Similarly Professor Whitney writes of some supposed "pithecoid"[117] men:
There is no difficulty in supposing them to have possessed forms of speech, more rudimentary and imperfect than ours.[118]
And so again Professor Romanes:[119]
Let us try to imagine a community considerably more intelligent than the existing anthropoid apes, although still considerably below the intellectual level of existing savages. It is certain that in such a community natural signs of voice, gesture, and grimace would be in vogue to a greater or less extent. As their numbers increased ... such signs would require to become more and more conventional, or acquire more and more the character of sentence-words.
Of course, as Mr. Mivart replies,[120] there is no difficulty in supposing anything we choose, or in seeing animals in imagination performing feats[{80}] which never yet have they been known to achieve in fact. But no amount of such suppositions or imaginations will furnish Science with the scantiest apology for a foothold, nor can the germs of language attributed to pithecoid communities or the sagest of their patriarchs, be considered as of any greater value than the speeches put into the mouths of the animals by Æsop or "Uncle Remus."
It is also to be noticed that in these accounts of the origin of language, the essential element of reason is always quietly smuggled in as a matter of course.

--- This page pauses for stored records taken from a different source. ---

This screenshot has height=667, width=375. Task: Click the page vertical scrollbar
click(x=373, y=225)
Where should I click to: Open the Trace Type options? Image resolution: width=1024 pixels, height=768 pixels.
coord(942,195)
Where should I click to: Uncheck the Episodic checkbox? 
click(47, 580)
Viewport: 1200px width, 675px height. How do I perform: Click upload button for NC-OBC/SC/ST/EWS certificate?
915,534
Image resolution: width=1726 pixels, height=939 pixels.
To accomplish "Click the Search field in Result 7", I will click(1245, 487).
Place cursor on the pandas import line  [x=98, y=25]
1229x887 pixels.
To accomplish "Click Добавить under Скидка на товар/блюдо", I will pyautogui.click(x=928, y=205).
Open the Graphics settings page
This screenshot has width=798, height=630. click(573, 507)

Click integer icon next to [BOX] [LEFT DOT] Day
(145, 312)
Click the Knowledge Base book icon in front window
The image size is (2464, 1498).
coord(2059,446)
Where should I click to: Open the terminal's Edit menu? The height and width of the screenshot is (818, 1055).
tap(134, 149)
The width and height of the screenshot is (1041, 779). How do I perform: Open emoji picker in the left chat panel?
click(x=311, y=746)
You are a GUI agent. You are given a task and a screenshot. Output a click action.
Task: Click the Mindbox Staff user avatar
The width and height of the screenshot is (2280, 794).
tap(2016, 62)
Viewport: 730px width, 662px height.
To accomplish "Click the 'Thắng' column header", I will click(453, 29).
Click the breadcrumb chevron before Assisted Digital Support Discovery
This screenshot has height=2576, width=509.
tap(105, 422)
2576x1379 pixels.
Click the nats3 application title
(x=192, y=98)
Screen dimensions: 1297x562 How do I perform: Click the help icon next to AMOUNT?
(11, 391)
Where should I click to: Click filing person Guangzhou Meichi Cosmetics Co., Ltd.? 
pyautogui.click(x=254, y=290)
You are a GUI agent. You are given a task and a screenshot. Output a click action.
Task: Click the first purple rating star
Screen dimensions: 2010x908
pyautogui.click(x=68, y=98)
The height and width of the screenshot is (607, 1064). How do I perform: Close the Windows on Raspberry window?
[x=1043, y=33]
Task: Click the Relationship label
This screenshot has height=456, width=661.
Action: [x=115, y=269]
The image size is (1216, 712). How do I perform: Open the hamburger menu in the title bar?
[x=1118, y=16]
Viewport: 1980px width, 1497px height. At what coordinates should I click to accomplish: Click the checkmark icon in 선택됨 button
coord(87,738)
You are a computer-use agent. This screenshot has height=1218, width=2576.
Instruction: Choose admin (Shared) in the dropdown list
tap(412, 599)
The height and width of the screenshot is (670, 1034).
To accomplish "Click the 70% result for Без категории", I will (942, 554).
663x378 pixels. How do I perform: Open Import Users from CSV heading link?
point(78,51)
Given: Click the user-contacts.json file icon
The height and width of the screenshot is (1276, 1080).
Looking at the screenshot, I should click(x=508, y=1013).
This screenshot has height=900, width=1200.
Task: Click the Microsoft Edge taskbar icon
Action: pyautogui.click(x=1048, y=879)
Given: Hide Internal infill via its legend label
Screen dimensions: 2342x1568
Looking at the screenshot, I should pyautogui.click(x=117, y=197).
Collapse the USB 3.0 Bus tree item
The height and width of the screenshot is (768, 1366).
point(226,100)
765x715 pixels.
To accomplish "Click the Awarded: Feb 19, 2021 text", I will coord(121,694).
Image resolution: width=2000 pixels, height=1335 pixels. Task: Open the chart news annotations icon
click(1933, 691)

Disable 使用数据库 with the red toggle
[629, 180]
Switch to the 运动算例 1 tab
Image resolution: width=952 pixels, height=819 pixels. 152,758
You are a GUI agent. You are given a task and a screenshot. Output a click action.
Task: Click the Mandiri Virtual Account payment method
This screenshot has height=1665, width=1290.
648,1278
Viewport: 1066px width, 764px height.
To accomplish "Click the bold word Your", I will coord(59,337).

Thus Mr. Darwin's wisest of the pithecoids was able to "think of" a device for the information of his fellows. There is not the smallest doubt that any creature which had got so far as that would find what he wanted. It is but the old case of the man who was sure he could have written Hamlet had he had a mind to do so. Like him, the ape might have made the invention, if he had a mind to make it;—only he had not got the mind. So too, Professor Romanes' missing links use tones and signs which acquire "more and more" the character of true speech: which could not be unless they contained some measure of that character already. But it is just the first step thus ignored which spans the gulf between man and brute.
There is another factor upon which, in conjunction with these suppositions, great stress is wont to be laid, namely that of time; it being apparently taken for granted that if only time enough be given anything whatever may come about. Thus Professor[{81}] Romanes tells us[121] that his imaginary Homo alalus, or speechless man, must probably have lived for an "inconceivably long time," before getting far enough on the road towards speech to give him such an advantage as enabled him to crush out his less accomplished congeners; and that even after this point was reached, another "inconceivable lapse of time" must have been required to turn him into Homo sapiens, or man as he actually is. Immense intervals, he further tells us, must have been consumed in the passage through various grades of mental evolution; "The epoch during which sentence-words prevailed was probably immense"; "It was not until æons of ages had elapsed that any pronouns arose."
Meanwhile, there is no scrap of evidence that as a matter of fact any thing of all this ever happened at all, and as Bunsen has observed no millions of years, even were millions available at discretion, could ever supply the want of the faculty without which nothing in the way of language could ever be accomplished.
(c) Free-will.—Here is another human faculty which Du Bois-Reymond declares never to have been accounted for by natural causation, and he greatly doubts whether it should not be classed among the problems that must be for ever insoluble.
Professor Haeckel, as we have seen, gets rid of all difficulties on this score by laying it down that "the freedom of the will is not an object for critical[{82}] scientific inquiry at all, for it is a pure dogma, based on an illusion, and has no real existence."